**DATA EXTRACT:**

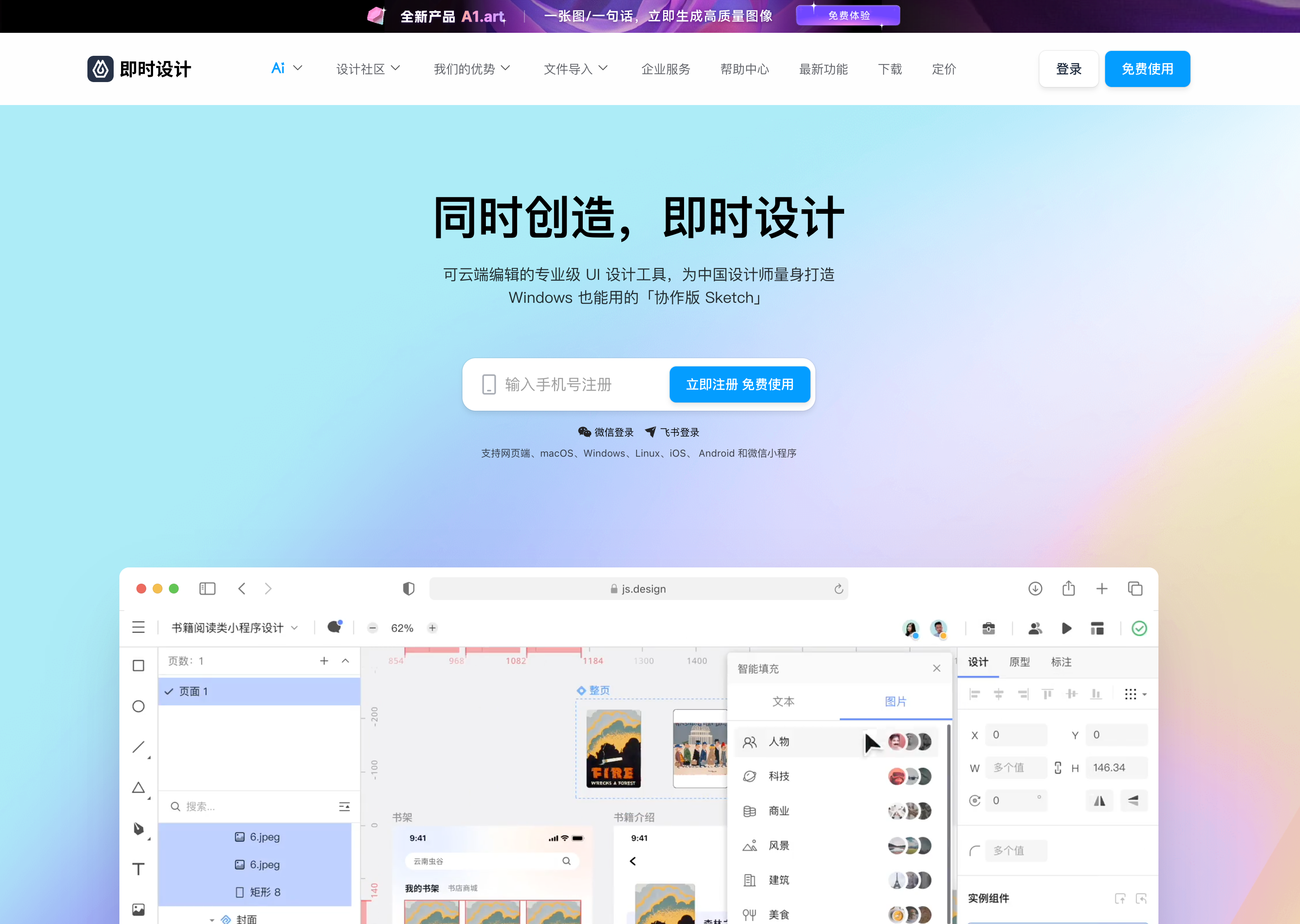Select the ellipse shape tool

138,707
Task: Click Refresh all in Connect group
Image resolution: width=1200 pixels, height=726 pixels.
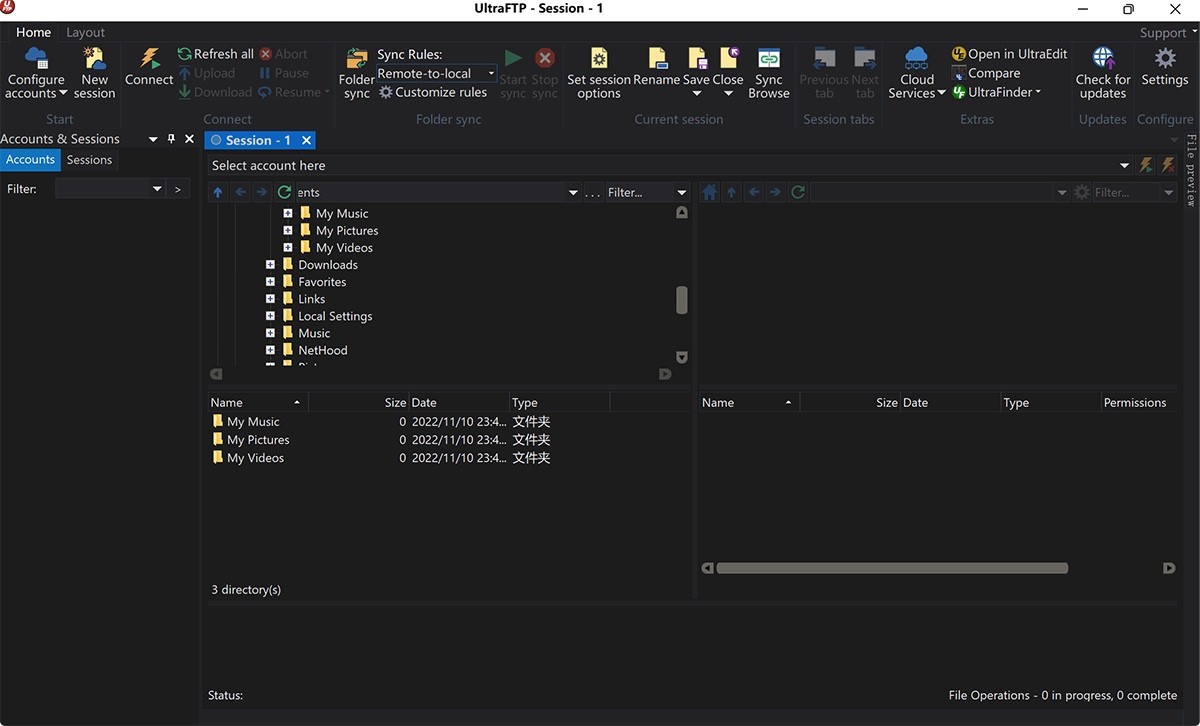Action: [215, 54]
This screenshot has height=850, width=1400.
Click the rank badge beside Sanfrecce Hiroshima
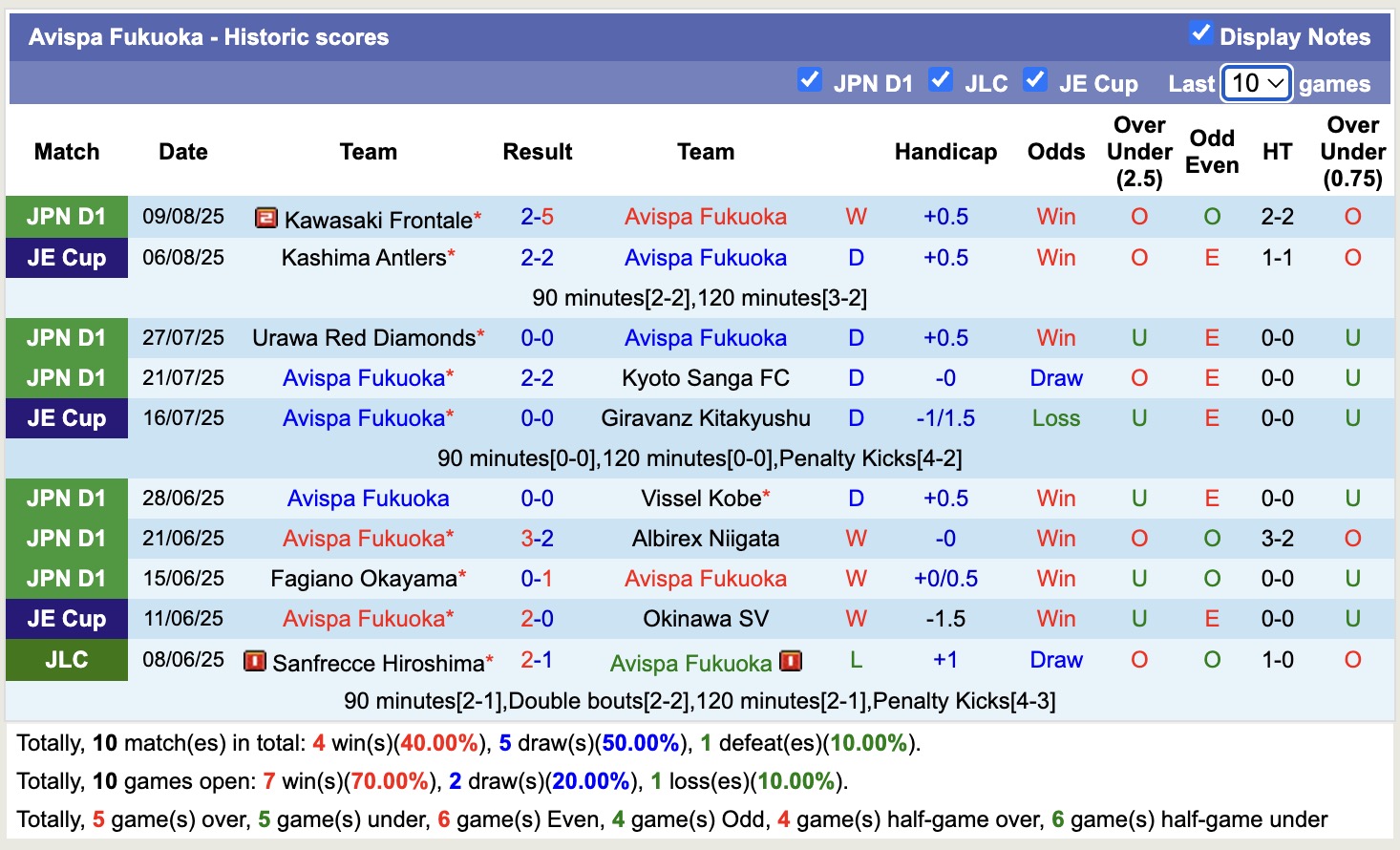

**GIVEN TASK:** Write out the lines above word for word, omitting the pictures from your answer.

**FINAL ANSWER:**
Select the ellipse shape tool

138,707
Task: Click Refresh all in Connect group
Image resolution: width=1200 pixels, height=726 pixels.
Action: [215, 54]
This screenshot has height=850, width=1400.
Click the rank badge beside Sanfrecce Hiroshima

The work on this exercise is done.